O ódio é tão duradouro e tenaz que a ...

O ódio é tão duradouro e tenaz que a reconciliação em um leito de doente certamente presume a morte Jean de la Bruyere
Significado e Contexto
Esta citação de Jean de la Bruyère explora a tenacidade do ódio nas relações humanas. O autor sugere que o ressentimento pode persistir ao longo da vida, tornando-se tão enraizado que apenas a iminência da morte – simbolizada pelo 'leito de doente' – pode criar as condições para a reconciliação.

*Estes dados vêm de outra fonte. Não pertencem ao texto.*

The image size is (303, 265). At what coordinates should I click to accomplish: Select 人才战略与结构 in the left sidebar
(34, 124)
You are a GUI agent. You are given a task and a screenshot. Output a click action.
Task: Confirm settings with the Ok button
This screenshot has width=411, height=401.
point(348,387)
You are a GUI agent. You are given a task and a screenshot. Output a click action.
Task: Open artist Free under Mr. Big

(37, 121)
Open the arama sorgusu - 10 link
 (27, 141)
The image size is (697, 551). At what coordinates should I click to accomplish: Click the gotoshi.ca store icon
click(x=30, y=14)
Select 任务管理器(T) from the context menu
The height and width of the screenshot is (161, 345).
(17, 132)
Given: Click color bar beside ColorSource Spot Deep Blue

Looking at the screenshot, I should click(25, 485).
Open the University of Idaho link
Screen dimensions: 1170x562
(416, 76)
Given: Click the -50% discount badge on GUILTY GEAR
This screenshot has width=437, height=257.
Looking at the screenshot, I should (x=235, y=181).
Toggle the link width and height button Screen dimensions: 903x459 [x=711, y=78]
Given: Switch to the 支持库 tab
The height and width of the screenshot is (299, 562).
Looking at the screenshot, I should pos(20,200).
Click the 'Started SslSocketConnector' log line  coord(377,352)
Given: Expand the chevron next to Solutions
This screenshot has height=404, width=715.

A frase implica que o medo da morte ou a perceção da finitude humana podem finalmente superar animosidades de longa data, mas que este processo é tão raro que 'presume a morte', ou seja, quase exige que a morte esteja presente para acontecer. Num contexto educativo, esta reflexão serve para discutir a psicologia das emoções negativas e os mecanismos do perdão. La Bruyère apresenta uma visão cínica mas realista sobre a dificuldade de superar rancores, sugerindo que os seres humanos muitas vezes mantêm ódios mesmo quando racionalmente saberiam que deveriam perdoar. A citação convida à reflexão sobre o que realmente motiva a reconciliação entre pessoas e sobre os limites da capacidade humana para superar feridas emocionais profundas.
Origem Histórica
Jean de la Bruyère (1645-1696) foi um moralista e escritor francês do século XVII, conhecido pela sua obra 'Les Caractères ou les Mœurs de ce siècle' (Os Caracteres ou os Costumes deste Século), publicada em 1688. Vivendo durante o reinado de Luís XIV, La Bruyère observou e criticou a sociedade cortesã francesa, particularmente a hipocrisia, a vaidade e as paixões humanas. As suas observações fazem parte da tradição moralista francesa, juntamente com autores como La Rochefoucauld e Pascal.
Relevância Atual
Esta frase mantém relevância hoje porque continua a descrever com precisão dinâmicas humanas atemporais. Nas sociedades contemporâneas, observamos como conflitos familiares, divisões políticas e ódios históricos podem persistir por gerações. A citação ajuda a explicar por que reconciliações em conflitos internacionais ou pessoais muitas vezes só acontecem quando as partes enfrentam uma crise existencial ou percebem a finitude das suas posições. Na era das redes sociais, onde o ódio pode ser amplificado e perpetuado, a reflexão de La Bruyère sobre a tenacidade desta emoção é particularmente pertinente.
Fonte Original: Les Caractères ou les Mœurs de ce siècle (Os Caracteres ou os Costumes deste Século)
Citação Original: La haine est si opiniâtre et si ingénieuse, que la réconciliation sur un lit de malade suppose la mort.
Exemplos de Uso
- Em mediação familiar, quando membros reconciliam-se apenas no funeral de um ente querido.
- No contexto político, quando antigos adversários só encontram terreno comum face a uma ameaça externa existencial.
- Em literatura contemporânea, personagens que só perdoam quando confrontadas com a sua própria mortalidade.
Variações e Sinônimos
- O ódio é a mais duradoura das paixões
- O perdão vem muitas vezes tarde demais
- Só perante a morte se esquecem as ofensas
- O rancor sobrevive a tudo, exceto à finitude
Curiosidades
Jean de la Bruyère era originalmente advogado e tesoureiro geral antes de se dedicar à escrita. A sua obra 'Les Caractères' teve 9 edições revistas e aumentadas durante a sua vida, refletindo a sua contínua observação da sociedade.